La semaine dernière, j'ai bien conscience que j'avais fait trop long, beaucoup trop long. Donc, cette semaine, j'ai élagué, d'autant qu'il n'y a rien de bien nouveau.
Tellement élagué que je n'ai pas mis de « séances en direct » avec des enfants réels, dans une vraie classe autour d'un vrai texte. Si vous en voulez une, vous n'aurez qu'à la demander.
En attendant, pour les pressés, voilà la suite du chapitre III que nous terminerons vraisemblablement le week-end prochain avec (encore) tout un tas de conseils, les uns judicieux et les autres plus ou moins hallucinants.
III. Quels supports et quelles méthodes pour comprendre les textes ?
(suite)B) Comprendre les textes : des principes clés pour la pratique de classe
1) La diversité des textes lus
→ Là où on nous explique que pour savoir lire, il faut lire... de tout. Et tout d’abord leur dada :
► TEXTES POUR CONSOLIDER LES CORRESPONDANCES GRAPHÈMES-PHONÈMES COMPLEXES
→ Pour moi, la poésie, celle des vrais poètes, dans ce cas-là, c’est l’idéal. Plus l'orthographe lexicale et même, de temps en temps, la grammaire et la conjugaison...
► TEXTES COURTS POUR GUIDER LA COMPRÉHENSION
► TEXTES LONGS LUS PAR L’ÉLÈVE
► ŒUVRES LITTÉRAIRES LUES PAR LE PROFESSEUR
► LECTURES PERSONNELLES
► TEXTES LUS DANS LES AUTRES DOMAINES D’ENSEIGNEMENT
→ Et tout ça en 24 heures chrono, sans négliger pour autant l’étude de la langue, la production d’écrits, les mathématiques, la découverte de l’espace, du temps, de la matière et du vivant, l’éducation artistique, l’éducation physique et sportive, l’anglais, l’éducation morale et civique, les récréations et les temps incompressibles ! Bonjour le challenge !
→ Une seule solution : jumeler :
♥ Les correspondances graphèmes phonèmes complexes, c’est souvent une affaire d’orthographe lexicale : J’apprends à écrire et je révise la lecture des graphèmes « tion », « ail ou aille », « oy », etc., lorsque, en vocabulaire, j’étudie la dérivation des verbes en noms (recréer, récréation ; agiter, agitation ; etc.), qu’en orthographe grammaticale, j’étudie le genre des noms (le travail, le bétail, le portail mais la médaille, la bataille, la paille) ou qu’en conjugaison, je m’étonne devant les verbes en « ayer ; oyer ; uyer » qui s’écrivent « oie, aies, uie, aient » avec « je, tu il, elles » mais « oyons, ayez » avec « nous, vous ».

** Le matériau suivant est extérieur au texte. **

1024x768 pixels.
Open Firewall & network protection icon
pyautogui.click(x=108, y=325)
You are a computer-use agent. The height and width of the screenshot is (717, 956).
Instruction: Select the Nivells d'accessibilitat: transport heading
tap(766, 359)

♥ Les textes courts qui guident la compréhension, il y en a des dizaines par jour : les consignes des exercices de mathématiques et d’étude de la langue, les textes de sciences, histoire et géographie du domaine au nom débile (Questionner le Monde) ; on les inclura donc dans la partie « TEXTES LUS DANS LES AUTRES DOMAINES D’ENSEIGNEMENT »
♥ Les « TEXTES LONGS LUS PAR L’ÉLÈVE » et les « ŒUVRES LITTÉRAIRES LUES PAR LE PROFESSEUR » peuvent être assez rapidement les mêmes, la lecture se faisant alors « à deux voix », certains extraits par les élèves alors que d’autres le seront par le professeur.
♥ Même chose pour les « LECTURES PERSONNELLES » qui pourront un jour, lorsque tout le monde lira et qu’on aura du temps pour cela (c’est-à-dire, peut-être, quand on nous aura débarrassés des 108 h pour rendre leurs 26 h de classe aux enfants) remplacer les « ŒUVRES LITTÉRAIRES LUES PAR LE PROFESSEUR » dans un temps dédié de l’emploi du temps.
2) Le temps consacré à la lecture
Pour mémoire, 10 heures hebdomadaires de français sont inscrites dans la grille horaire de cycle 2. Aux activités de lecture, il faut ajouter la grammaire (45 minutes), les dictées (1 heure), l’écriture et la copie (1 heure), la rédaction (30 minutes) et le vocabulaire (1 heure).
→ Où sont-ils allés piocher ces horaires à la noix ? Ils sont malades ou quoi ? Faire 45 minutes de grammaire par semaine ? Et ils comptent qu’ils apprennent quoi dans un temps aussi bref ? C’est 45 minutes par jour, les kikis, pas une seconde de moins. Ceci dit, vous y rajoutez votre heure (hebdomadaire) d’écriture et copie, ça fait 15 minutes par jour pour l’exercice à réaliser sur le cahier, parce que sinon, 15 minutes, c’est le temps que met un élève moyen de CE1 pour ouvrir le cahier, sortir le crayon, copier la date et le titre, sortir la règle, souligner, ranger la règle et le crayon, fermer le cahier et le donner à l’élève de service qui relève les cahiers.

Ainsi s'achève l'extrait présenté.